======== The input

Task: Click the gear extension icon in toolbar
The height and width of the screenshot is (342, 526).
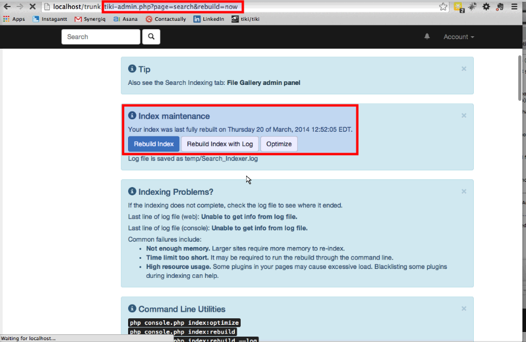Action: [x=486, y=7]
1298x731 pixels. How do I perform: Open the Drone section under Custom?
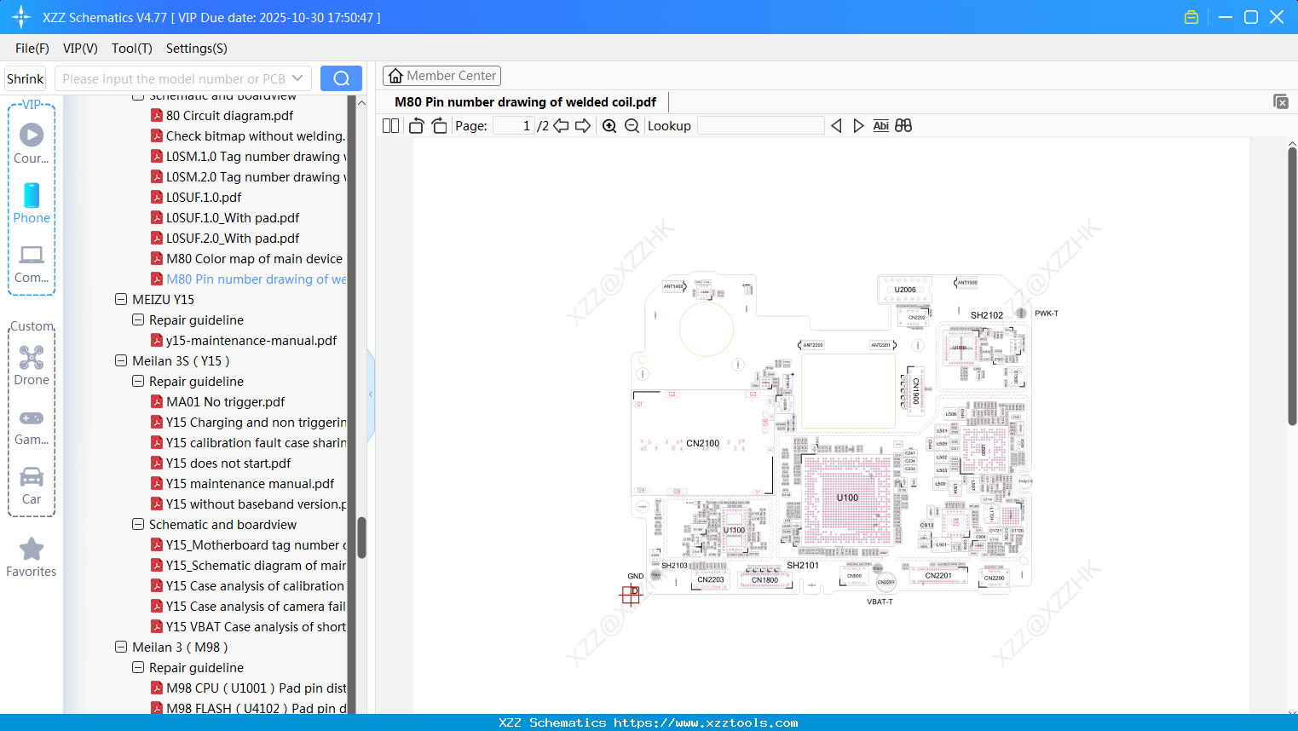point(31,365)
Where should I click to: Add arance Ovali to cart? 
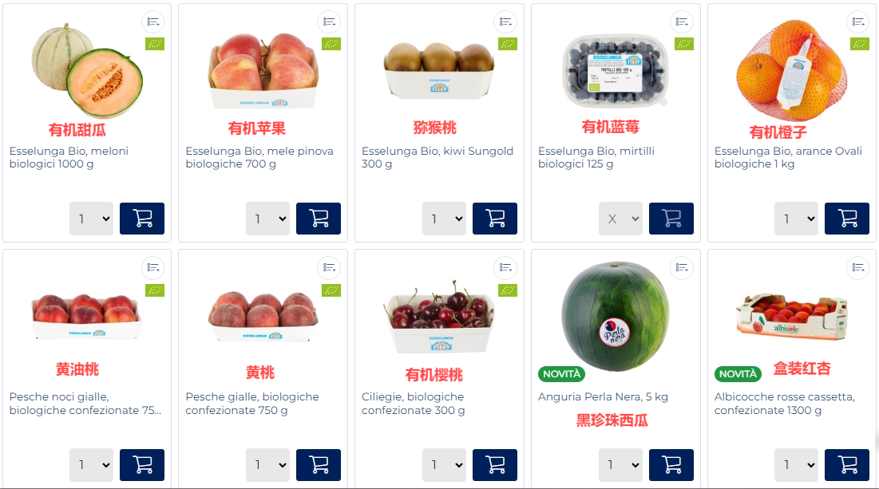[846, 219]
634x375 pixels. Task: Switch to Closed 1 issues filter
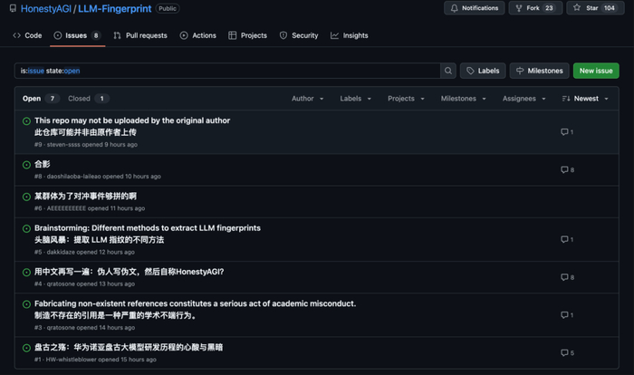(x=89, y=99)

================

Work item:
Everything from the line with "1298x731 pixels. How" through the end of the listing above, both ends included, should be set down exactly; copy nothing else, and skip the pictures.

Reply to the exercise:
1298x731 pixels. How do I perform: Open the Drone section under Custom?
point(31,365)
Where should I click to: Add arance Ovali to cart? 
[846, 219]
634x375 pixels. Task: Switch to Closed 1 issues filter
(x=89, y=99)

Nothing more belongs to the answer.